The proposals build on work which has been underway for many years. The GDPR, of course, which was designed similarly to prevent harm to individuals and protect European values in the digital age, is aimed at ensuring all data processors meet obligations such as those which will apply to high risk AI systems (See for example the provisions of Article 22 on automated decision making, including profiling, and Article 32 on security of processing). The judiciary has been giving careful consideration to how oversight of AI may work in practice (see Lord Sales’ Sir Henry Brooke lecture on Algorithms, Artificial Intelligence and the Law – http://www.bailii.org/bailii/lecture/06.pdf)

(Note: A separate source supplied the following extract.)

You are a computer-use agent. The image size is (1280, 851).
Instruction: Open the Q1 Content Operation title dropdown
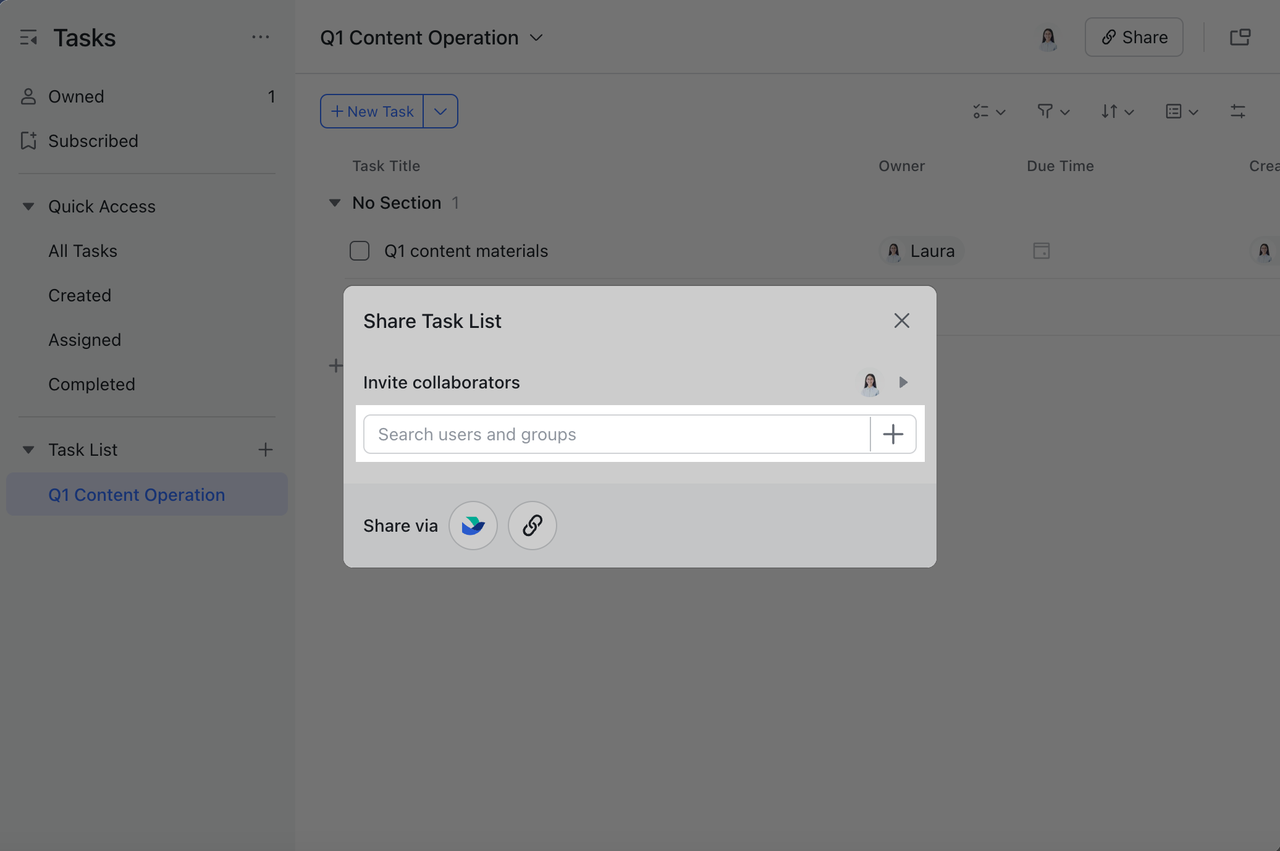[537, 37]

As with the GDPR, it is proposed that the new provisions have extraterritorial scope. The proposal states (at paragraph 11) that the Regulation should apply to “providers and users of AI systems that are established in a third country, to the extent the output produced by those systems is used in the Union”. There is no one-stop-shop mechanism proposed, possibly reflecting the problems there have been with the attempt to introduce such as mechanism in relation to GDPR.
The proposals recognise that cybersecurity is vital to ensure that AI systems are resilient against the attempts of malicious third parties to exploit vulnerabilities, compromise security and alter the systems’ use, behaviour, performance. Cyberattacks against AI systems can involve data poisoning of training data sets or adversarial attacks on trained models.
The new legal framework is complemented by a co-ordinated plan for member states and new rules on machinery. A European Artificial Intelligence Board, comprised of national supervisory authorities, will be established. There will be a EU database for stand-alone high-risk AI systems.